Tarik Scott

Personal information
- Full name: Tarik Scott
- Date of birth: 23 April 2005 (age 21)
- Place of birth: Brooklyn, New York, U.S.
- Height: 1.83 m (6 ft 0 in)
- Position: Left winger

Youth career
- 2011–2022: FC Dallas

Senior career*
- Years: Team / Apps / (Gls)
- 2022–2024: North Texas SC / 5 / (2)
- 2024–2025: FC Dallas / 6 / (0)
- 2024–2025: → North Texas SC (loan) / 37 / (15)
- 2025: → Monterey Bay FC (loan) / 9 / (1)
- 2026–: Lexington SC / 6 / (1)

International career
- 2024–: Jamaica U20 / 2 / (0)

= Tarik Scott =

Jamaican footballer (born 2005)

Tarik Scott (born 23 April 2005) is a professional footballer who plays for Lexington SC as a left-winger. Born in the United States, he is a youth international for Jamaica.

== Career ==
Scott is a product of FC Dallas' youth academy since the age of 5 in 2011. He joined their reserve team, North Texas SC, in MLS Next Pro from 2022 to 2024, scoring 9 goals and providing 2 assists during his tenure. On 15 November 2022, he signed a homegrown contract with FC Dallas for 3 years with options in 2026 and 2027. On February 3, 2023, Scott tore his right ACL and LCL during a preseason game against Malmö FF.

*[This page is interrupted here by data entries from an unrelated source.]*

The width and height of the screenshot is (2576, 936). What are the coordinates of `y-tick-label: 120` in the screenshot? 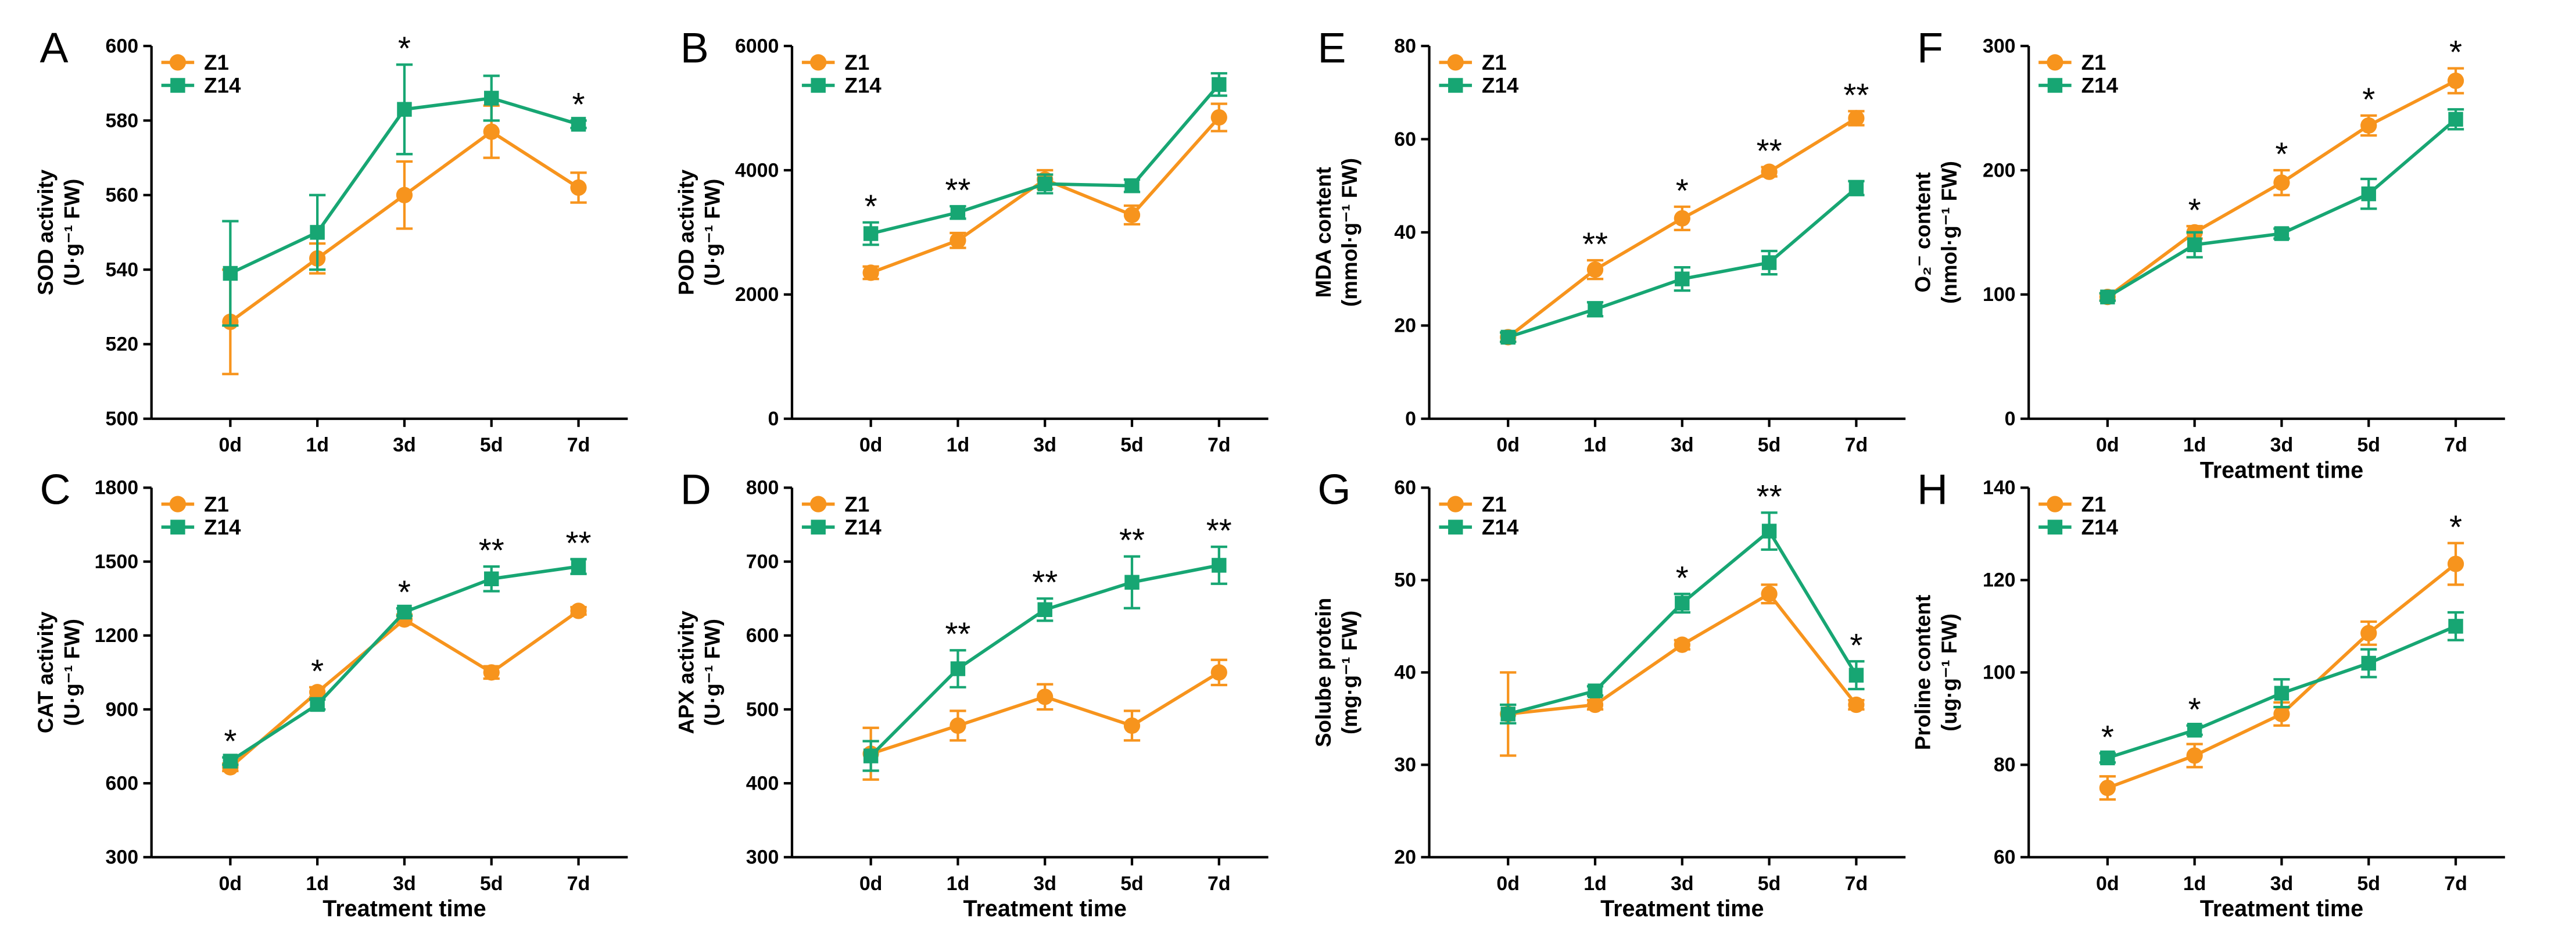 It's located at (2000, 580).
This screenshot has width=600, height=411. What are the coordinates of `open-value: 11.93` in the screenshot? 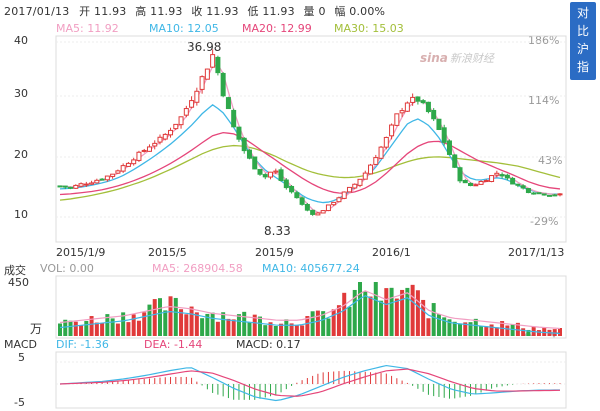 It's located at (110, 12).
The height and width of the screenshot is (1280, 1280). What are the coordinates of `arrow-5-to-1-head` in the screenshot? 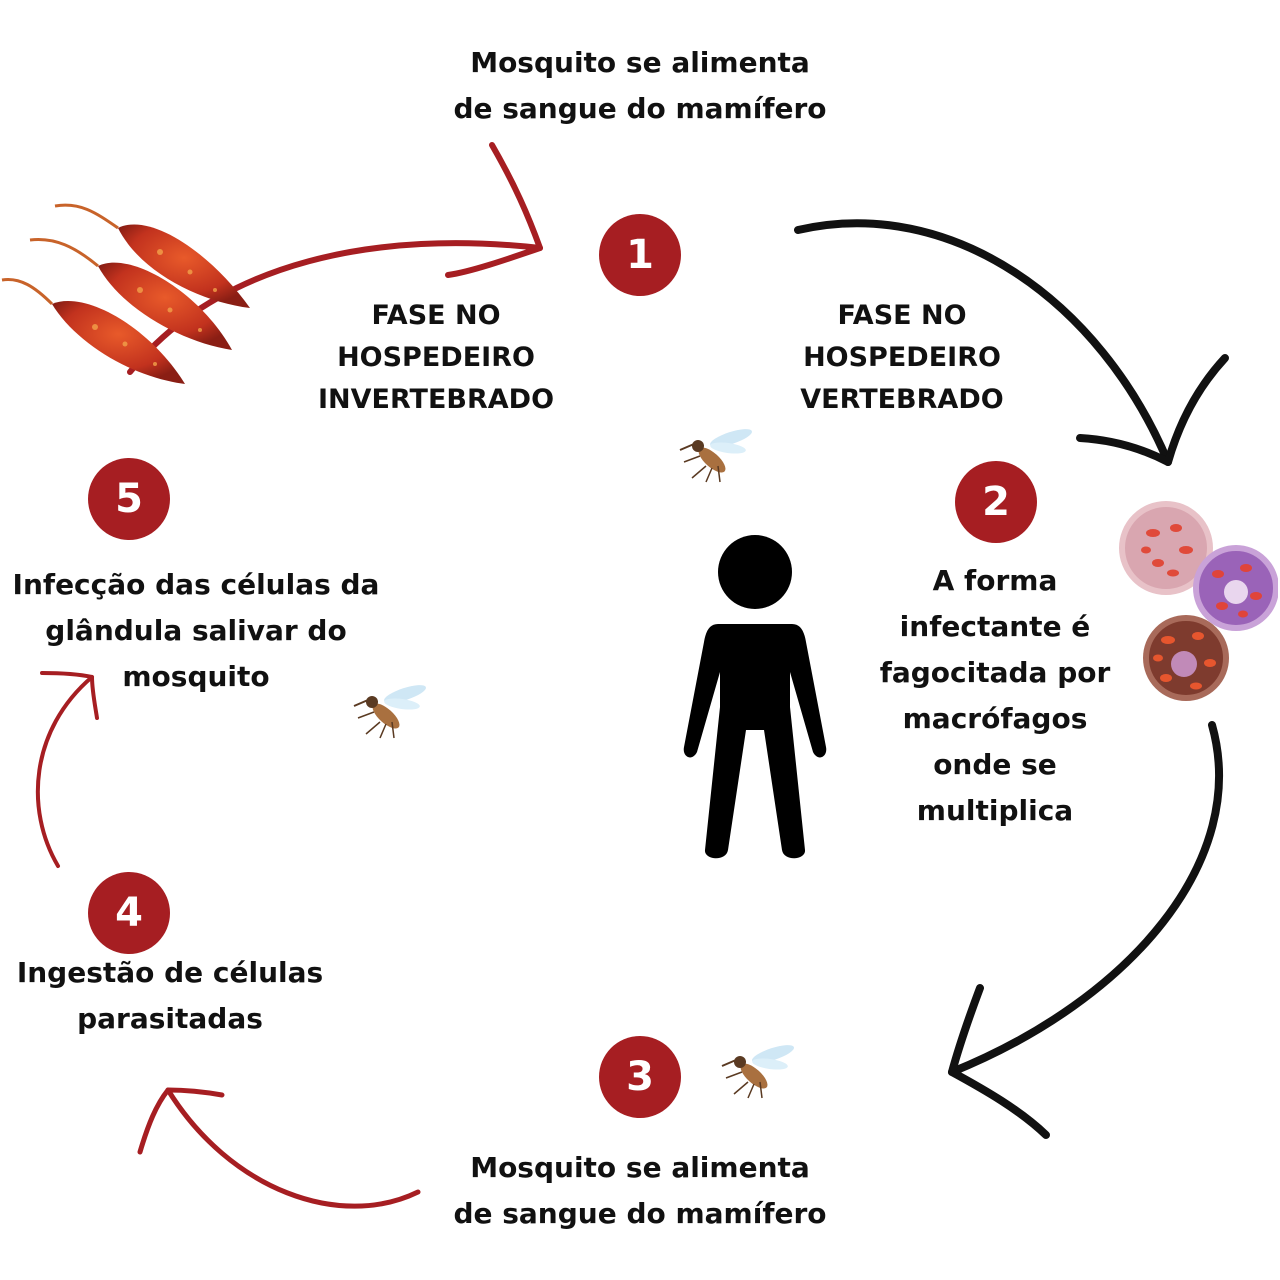 It's located at (494, 210).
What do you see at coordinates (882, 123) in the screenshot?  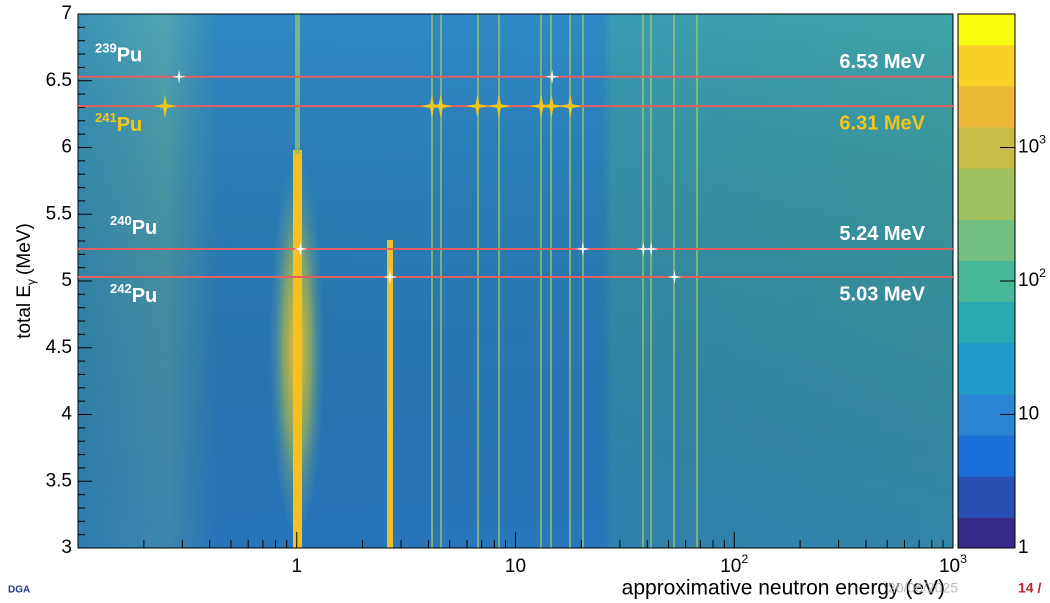 I see `energy-label: 6.31 MeV` at bounding box center [882, 123].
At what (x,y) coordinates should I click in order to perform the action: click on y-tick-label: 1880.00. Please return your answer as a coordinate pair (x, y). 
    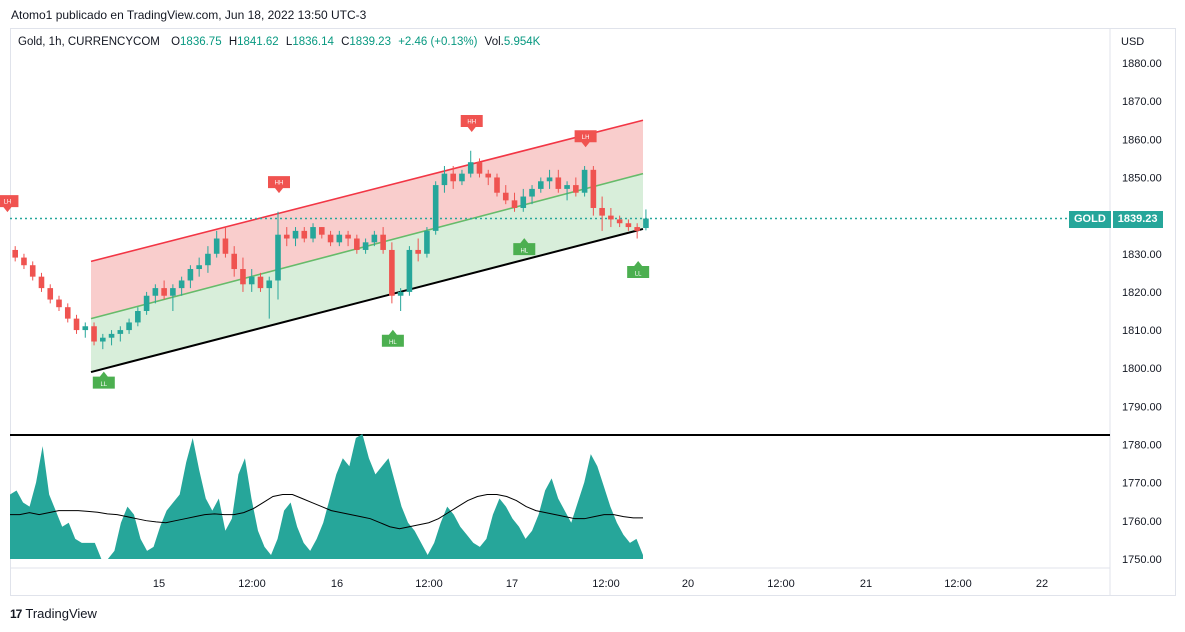
    Looking at the image, I should click on (1142, 64).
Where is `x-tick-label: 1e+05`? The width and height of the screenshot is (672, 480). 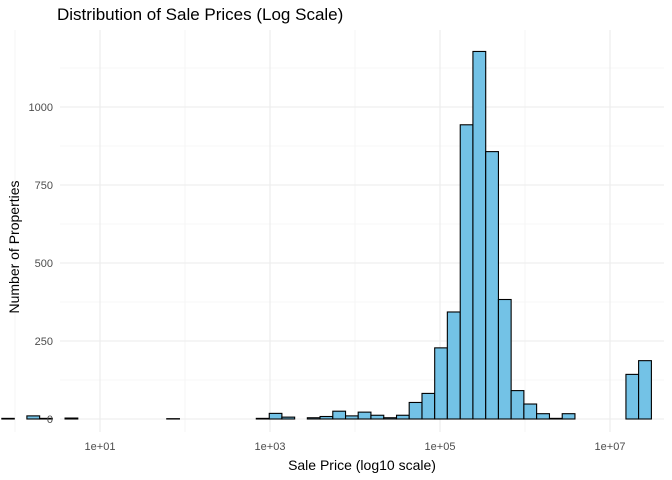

On 29 June 2024, Scott made his professional debut with FC Dallas in the 2024 MLS regular season, in a match against FC Cincinnati, which ended in a 1–0 loss. Scott was substituted 54 minutes into the game. On 20 November 2025, the team announced that they had declined his contract option.

==International career==
Born in the United States, Scott is of Jamaican descent. In January 2023, he was called up to a training camp for the United States U19s. He was called up to the Jamaica U20s for a training camp in January 2024.

==Personal life==
He is the younger brother of Malik Henry-Scott, who is also a professional soccer player.